Lower Borrowing Costs Seen Lightening Debt Burden on Canadian Real Estate Industry

Lower Borrowing Costs Seen Lightening Debt Burden on Canadian Real Estate Industry

Analysts Cite Cause for Optimism, Even As They Acknowledge Possibility of More Rate Hikes

Canada’s commercial property investment landscape shows some signs of what analysts say is slow improvement after the Bank of Canada raised interest rates to 5% last July.

Some real estate brokerage analysts are finding cause for optimism in the growing spread between capitalization rates and borrowing costs in the fourth quarter as a recent decline in rates has offered investors some room to maneuver.

But the findings in a Colliers report also warn that long anticipated Bank of Canada rate cuts are not certain and that further rate raises remain conceivable as “persistently high inflation, especially for staples like food and housing, have some analysts even suggesting further hikes are possible.”

Colliers touts itself as Canada’s largest commercial real estate services firm. It focused on the situation in 12 major Canadian urban centres in its 22-page report.

The authors note investors can expect some challenging times early this year, notably in hospitality, as well as for most of the apartment and retail markets, while about half of industrial markets face flat cap rates indicating a lack of increase in projected annual yields.

As for bright spots, Colliers notes Canada’s 5.8% unemployment rate has remained significantly lower than in past recessions, while a rapidly increasing population is expected to prove economically beneficial for some assets, including housing and industrial space. Owners of grocery-anchored retail can also expect to be left undamaged by the challenging economic conditions.

The report broke down certain situations in Canada’s urban areas.
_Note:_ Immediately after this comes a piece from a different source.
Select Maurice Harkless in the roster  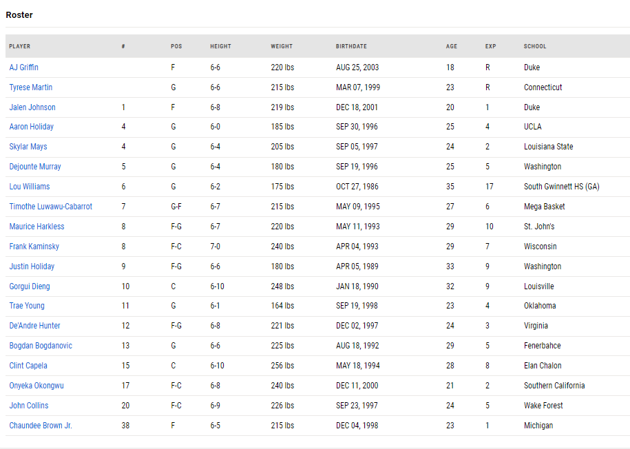click(36, 227)
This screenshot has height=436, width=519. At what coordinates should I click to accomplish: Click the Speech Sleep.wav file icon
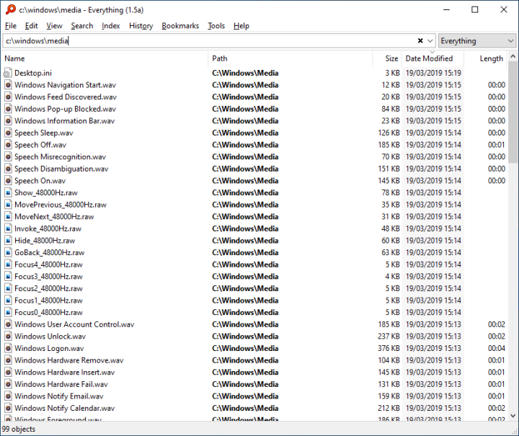point(8,133)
  • In Toronto industrial and multifamily showed strength in the fourth quarter, while grocery-anchored properties also attracted investors. Industrial vacancy rates in the greater Toronto area increased slightly to over 1%, and asking rents dropped slightly.
  • Montreal’s commercial real estate had some softening in the industrial sector, where vacancy rates have risen to over 3%, as many investors are standing on the sidelines until financial conditions improve.
  • Vancouver posted almost no large transactions in 2023 until a busy fourth quarter. Cap rates have remained historically low for the urban area.
  • Calgary’s cap rates increased due to high demand for housing, while retail also remained strong. The Calgary office sector remains a weak point.
  • Edmonton is also undergoing a population increase that is propelling multifamily demand. The report expressed optimism for Edmonton retail properties as well, and it projected positive cap rates.
  • Ottawa saw few major transactions, while some major national multi-family owners sold off mid-sized and large-sized assets in 2023.
  • Winnipeg showed positive results in the industrial sector but a dearth of transactions made it difficult to determine a larger trend.
  • Halifax’s industrial real estate sector slowed while suburban office space showed some strength.
  • Quebec City’s industrial property sector posted positive results, as did Moncton, but both were hampered by a struggling office sector.